- _TO DO_
A complete, exact copy of the records is needed here.

Dataset entries
☆ ☆ ☆ ☆ ☆ ☆ ☆
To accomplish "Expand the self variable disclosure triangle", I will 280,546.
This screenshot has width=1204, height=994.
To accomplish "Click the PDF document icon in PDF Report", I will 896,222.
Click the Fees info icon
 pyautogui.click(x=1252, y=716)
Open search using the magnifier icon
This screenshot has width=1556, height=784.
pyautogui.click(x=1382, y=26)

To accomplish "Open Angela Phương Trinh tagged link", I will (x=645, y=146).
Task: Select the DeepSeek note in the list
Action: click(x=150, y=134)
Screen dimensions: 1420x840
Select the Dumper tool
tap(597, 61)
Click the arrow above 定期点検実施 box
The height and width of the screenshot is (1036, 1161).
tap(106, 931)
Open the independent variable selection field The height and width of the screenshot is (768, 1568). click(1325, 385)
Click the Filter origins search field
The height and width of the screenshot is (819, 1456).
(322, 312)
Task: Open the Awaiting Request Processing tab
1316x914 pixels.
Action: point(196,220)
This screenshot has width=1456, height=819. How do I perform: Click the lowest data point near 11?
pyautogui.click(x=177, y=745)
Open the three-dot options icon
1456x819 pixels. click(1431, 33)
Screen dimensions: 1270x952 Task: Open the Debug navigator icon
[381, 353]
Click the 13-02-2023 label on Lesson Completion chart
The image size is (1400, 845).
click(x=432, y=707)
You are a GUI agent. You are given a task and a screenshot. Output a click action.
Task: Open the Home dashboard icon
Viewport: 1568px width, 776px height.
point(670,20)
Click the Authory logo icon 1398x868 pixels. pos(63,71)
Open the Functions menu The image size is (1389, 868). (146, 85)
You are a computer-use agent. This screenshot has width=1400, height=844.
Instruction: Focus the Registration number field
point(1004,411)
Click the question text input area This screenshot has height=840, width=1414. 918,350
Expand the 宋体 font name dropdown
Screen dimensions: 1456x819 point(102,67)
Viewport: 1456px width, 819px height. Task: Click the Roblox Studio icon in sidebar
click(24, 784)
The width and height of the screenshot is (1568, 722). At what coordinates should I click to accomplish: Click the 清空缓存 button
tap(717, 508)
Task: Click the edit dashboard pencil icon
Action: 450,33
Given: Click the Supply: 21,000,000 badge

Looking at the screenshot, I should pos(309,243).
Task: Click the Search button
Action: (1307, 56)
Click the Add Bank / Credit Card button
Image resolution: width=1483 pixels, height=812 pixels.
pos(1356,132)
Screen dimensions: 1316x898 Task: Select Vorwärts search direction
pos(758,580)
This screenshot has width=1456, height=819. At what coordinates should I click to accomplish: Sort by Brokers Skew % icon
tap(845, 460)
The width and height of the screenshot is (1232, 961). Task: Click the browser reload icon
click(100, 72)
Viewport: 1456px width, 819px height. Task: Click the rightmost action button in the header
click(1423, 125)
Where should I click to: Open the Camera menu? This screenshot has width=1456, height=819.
☆ ☆ ☆ ☆ ☆ ☆ ☆
- _ANSWER SPACE_
To accomplish "Expand the self variable disclosure triangle", I will 280,546.
This screenshot has width=1204, height=994.
To accomplish "Click the PDF document icon in PDF Report", I will 896,222.
Click the Fees info icon
 pyautogui.click(x=1252, y=716)
Open search using the magnifier icon
This screenshot has width=1556, height=784.
pyautogui.click(x=1382, y=26)

To accomplish "Open Angela Phương Trinh tagged link", I will (x=645, y=146).
Task: Select the DeepSeek note in the list
Action: click(x=150, y=134)
Screen dimensions: 1420x840
Select the Dumper tool
tap(597, 61)
Click the arrow above 定期点検実施 box
The height and width of the screenshot is (1036, 1161).
tap(106, 931)
Open the independent variable selection field The height and width of the screenshot is (768, 1568). click(1325, 385)
Click the Filter origins search field
The height and width of the screenshot is (819, 1456).
(322, 312)
Task: Open the Awaiting Request Processing tab
1316x914 pixels.
Action: point(196,220)
This screenshot has width=1456, height=819. How do I perform: Click the lowest data point near 11?
pyautogui.click(x=177, y=745)
Open the three-dot options icon
1456x819 pixels. click(1431, 33)
Screen dimensions: 1270x952 Task: Open the Debug navigator icon
[381, 353]
Click the 13-02-2023 label on Lesson Completion chart
The image size is (1400, 845).
click(x=432, y=707)
You are a GUI agent. You are given a task and a screenshot. Output a click action.
Task: Open the Home dashboard icon
Viewport: 1568px width, 776px height.
point(670,20)
Click the Authory logo icon 1398x868 pixels. pos(63,71)
Open the Functions menu The image size is (1389, 868). (146, 85)
You are a computer-use agent. This screenshot has width=1400, height=844.
Instruction: Focus the Registration number field
point(1004,411)
Click the question text input area This screenshot has height=840, width=1414. 918,350
Expand the 宋体 font name dropdown
Screen dimensions: 1456x819 point(102,67)
Viewport: 1456px width, 819px height. Task: Click the Roblox Studio icon in sidebar
click(24, 784)
The width and height of the screenshot is (1568, 722). At what coordinates should I click to accomplish: Click the 清空缓存 button
tap(717, 508)
Task: Click the edit dashboard pencil icon
Action: 450,33
Given: Click the Supply: 21,000,000 badge

Looking at the screenshot, I should pos(309,243).
Task: Click the Search button
Action: (1307, 56)
Click the Add Bank / Credit Card button
Image resolution: width=1483 pixels, height=812 pixels.
pos(1356,132)
Screen dimensions: 1316x898 Task: Select Vorwärts search direction
pos(758,580)
This screenshot has width=1456, height=819. At what coordinates should I click to accomplish: Sort by Brokers Skew % icon
tap(845, 460)
The width and height of the screenshot is (1232, 961). Task: Click the browser reload icon
click(100, 72)
Viewport: 1456px width, 819px height. Task: Click the rightmost action button in the header
click(1423, 125)
Where should I click to: Open the Camera menu? This screenshot has width=1456, height=819.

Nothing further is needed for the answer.